Details
-
Type:
Bug
-
Status: Resolved
-
Priority:
Major
-
Resolution: Fixed
-
Affects Version/s: v0.9.3
-
Fix Version/s: v0.9.4
-
Component/s: Sinks+Sources
-
Labels:None
-
Environment:Ubuntu 8.04
Description
I have a problem where about 1/3rd of my events are duplicates.

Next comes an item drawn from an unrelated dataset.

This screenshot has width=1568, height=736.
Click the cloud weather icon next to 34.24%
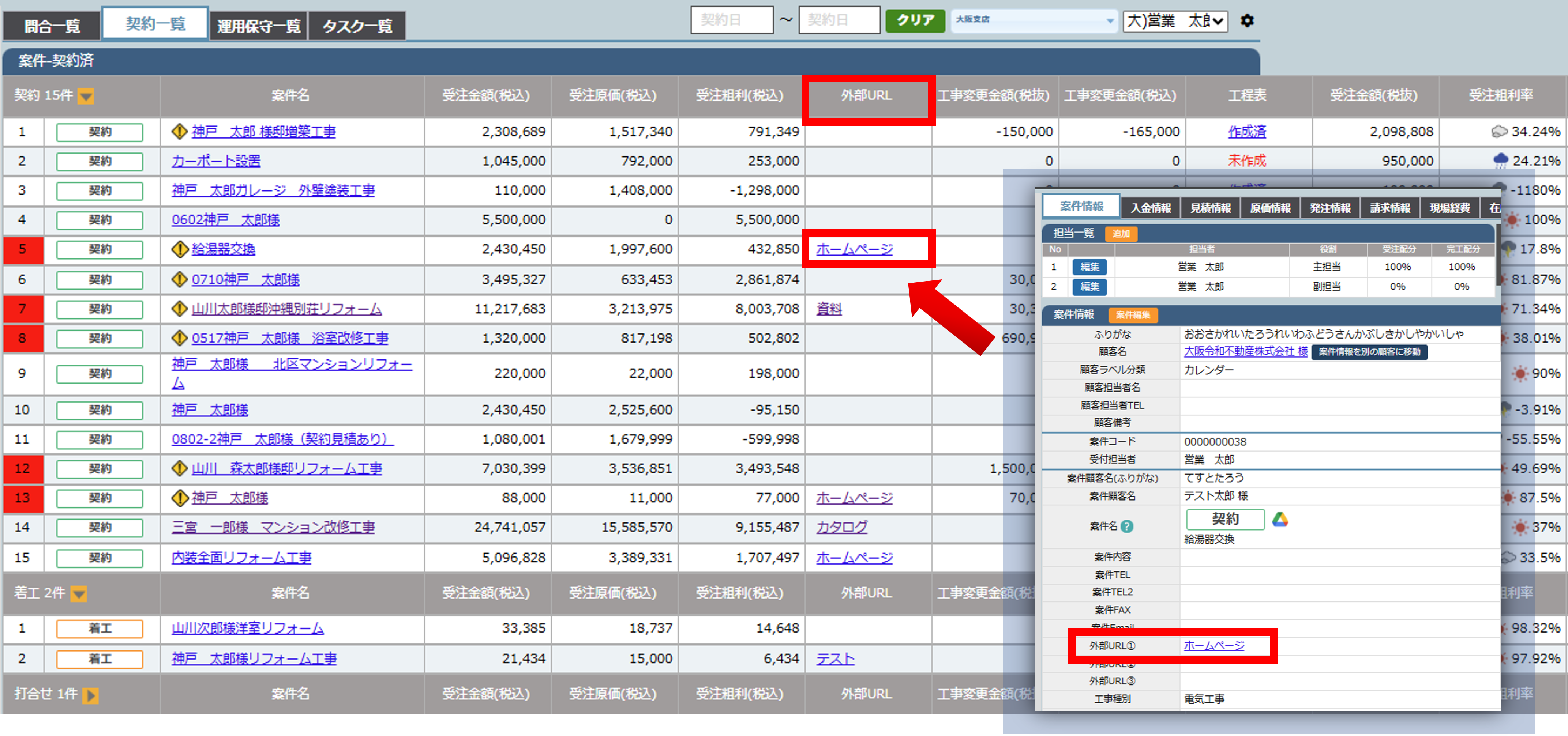[x=1499, y=131]
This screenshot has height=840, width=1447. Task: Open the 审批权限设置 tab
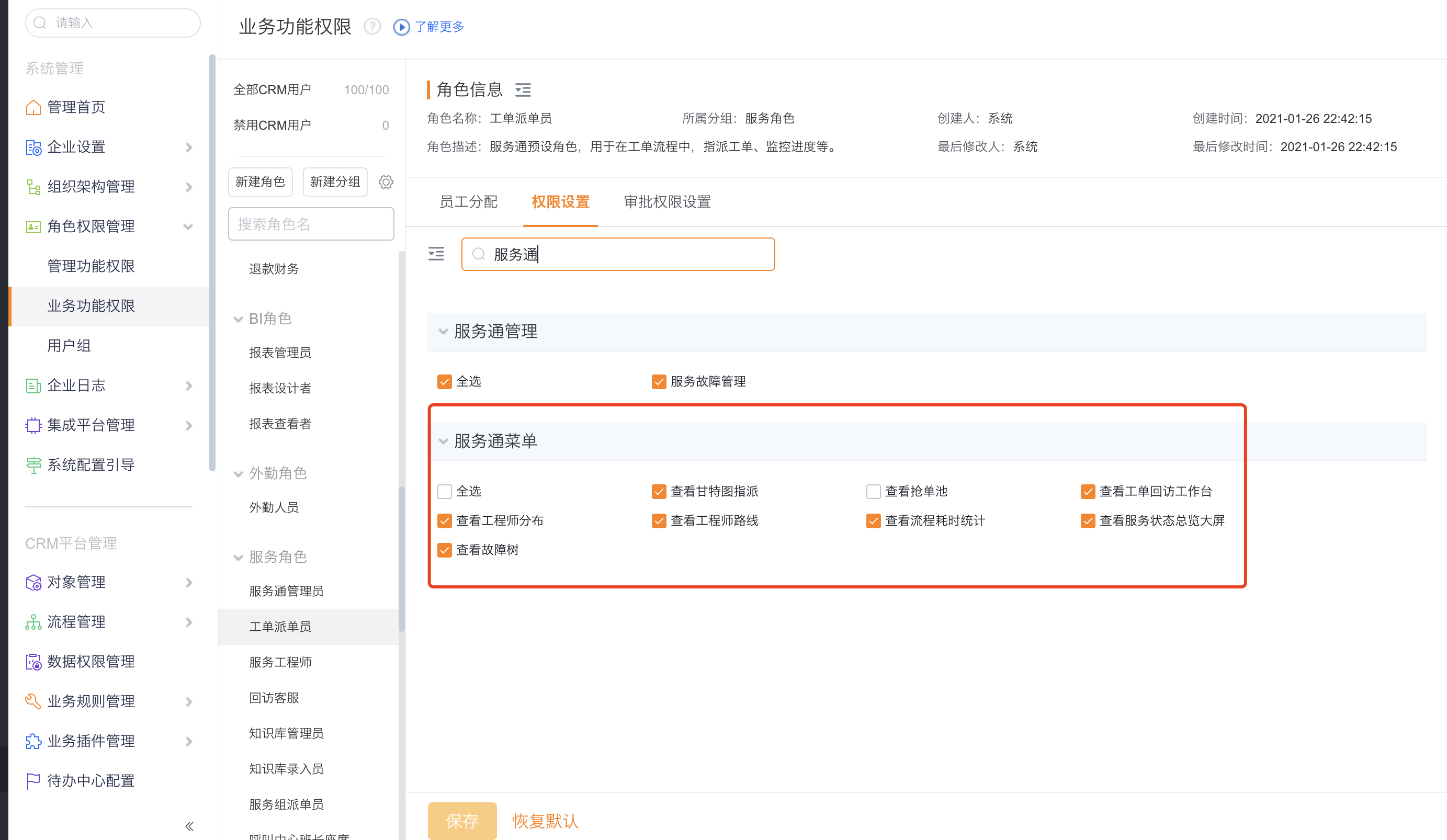(666, 202)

I have a 3 master/3 collector configuration with an agent syslogTcp source -> agentE2EChain sink and a collectorSink to S3.
My config looks like this (only with about 60 more agent nodes, all identically configured):
log1 : collectorSource | collectorSink("s3n://bucket/aarontest/dt=%Y-%m-%d","ue",3600000);
log2 : collectorSource | collectorSink("s3n://bucket/aarontest/dt=%Y-%m-%d","ue",3600000);
log3 : collectorSource | collectorSink("s3n://bucket/aarontest/dt=%Y-%m-%d","ue",3600000);
node1 : syslogTcp(5140) | agentE2EChain("log1","log2","log3");
node2 : syslogTcp(5140) | agentE2EChain("log1","log2","log3");
node3 : syslogTcp(5140) | agentE2EChain("log1","log2","log3");
One day, out of 6.5m events, 2.5m of them were duplicates. As you can see from my config above, the roll time is set to 1 hour
and my flume.agent.logdir.retransmit value is set to 8 hours (28800000ms).

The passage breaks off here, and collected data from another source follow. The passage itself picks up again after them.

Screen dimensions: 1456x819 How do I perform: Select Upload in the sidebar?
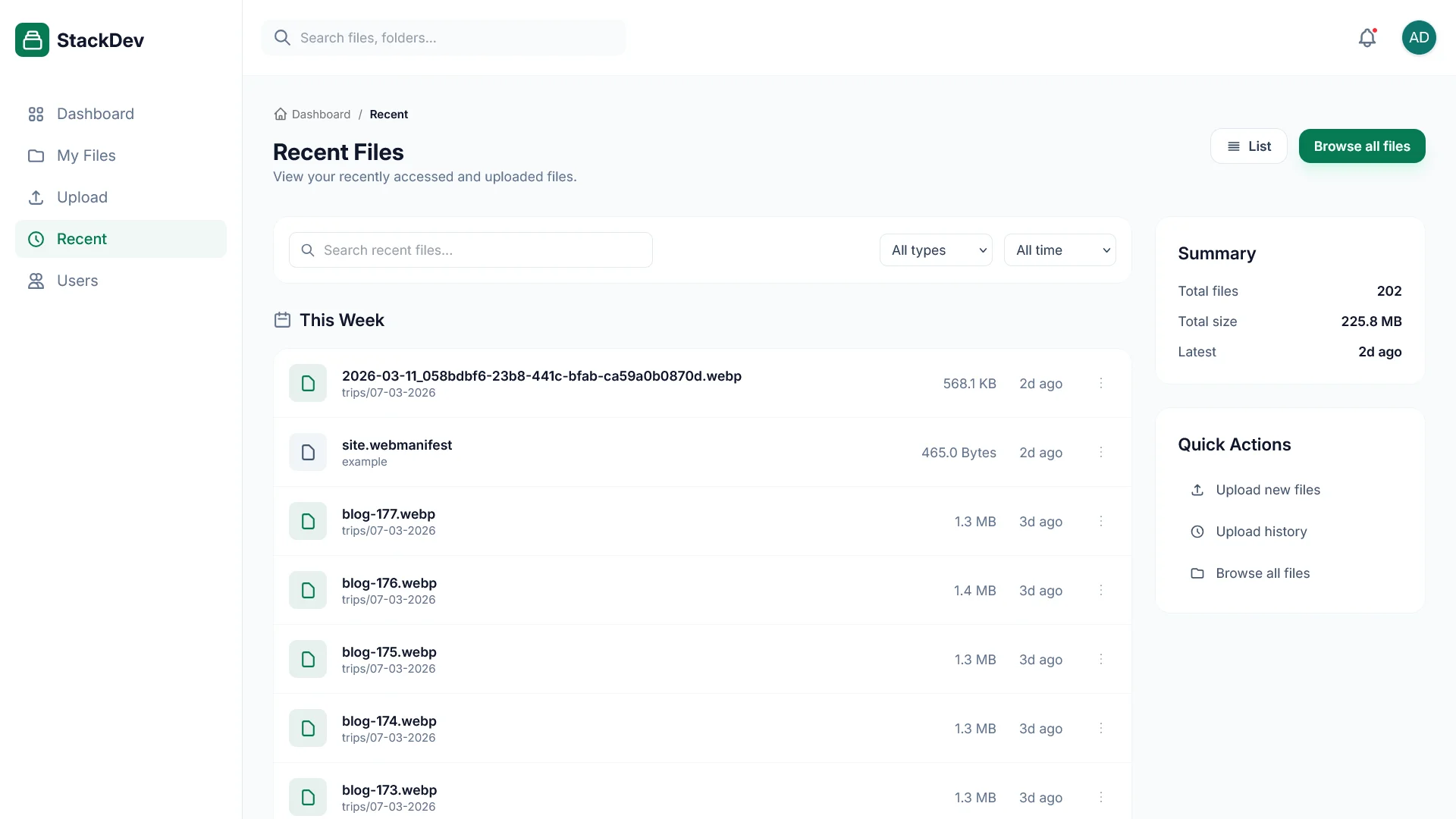tap(82, 197)
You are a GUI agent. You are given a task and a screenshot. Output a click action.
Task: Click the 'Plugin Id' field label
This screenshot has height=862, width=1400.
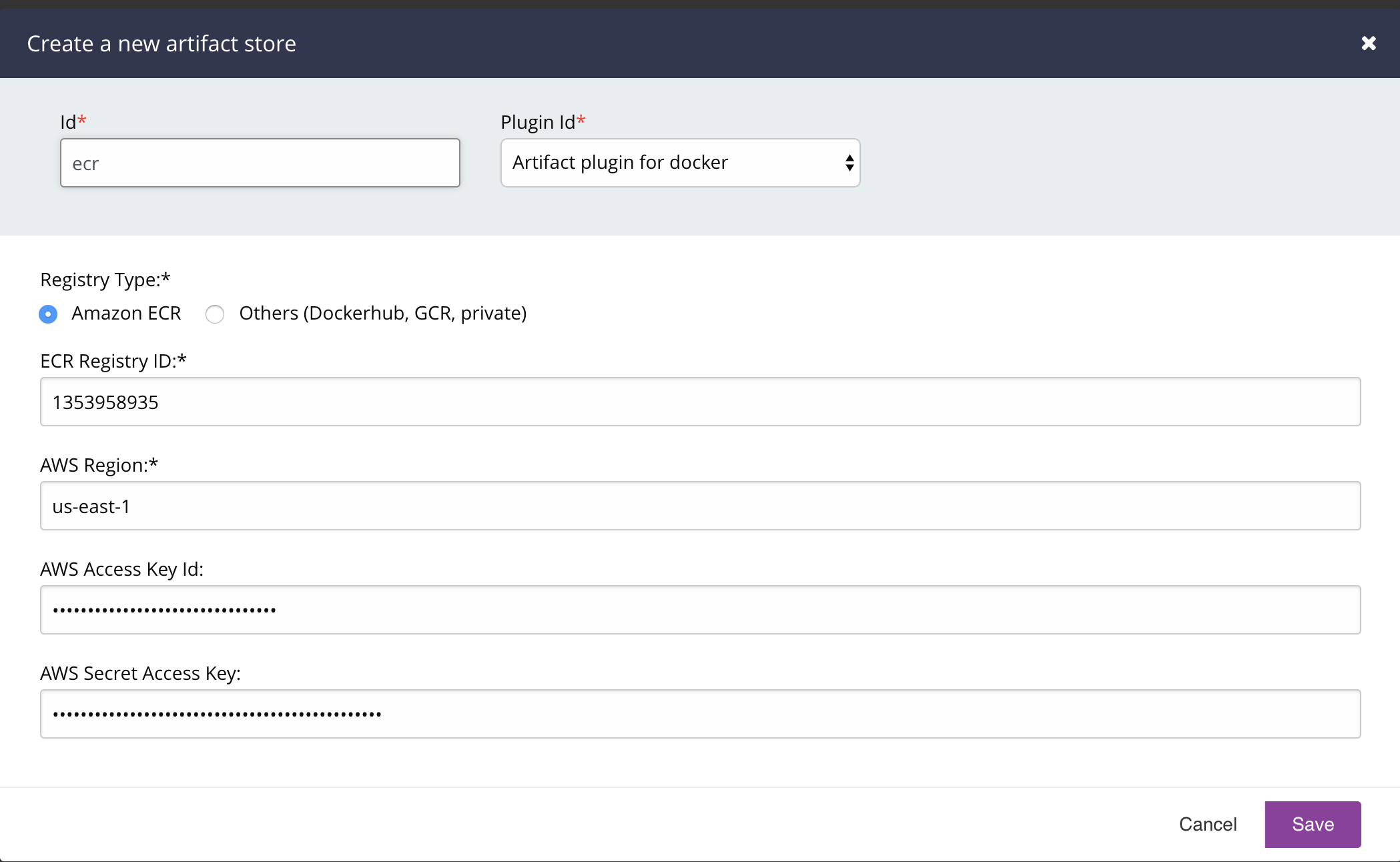click(538, 122)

I understand that w/ E2E there is a possibility of duplication, but this seems a bit excessive. The problem does not occur with DFO chains.
There is also a thread on this topic at https://groups.google.com/a/cloudera.org/group/flume-user/browse_thread/thread/78af6c9cff03c42c#
I am attempting to determine when the retransmits happen, but it is proving somewhat difficult due to the large number of events.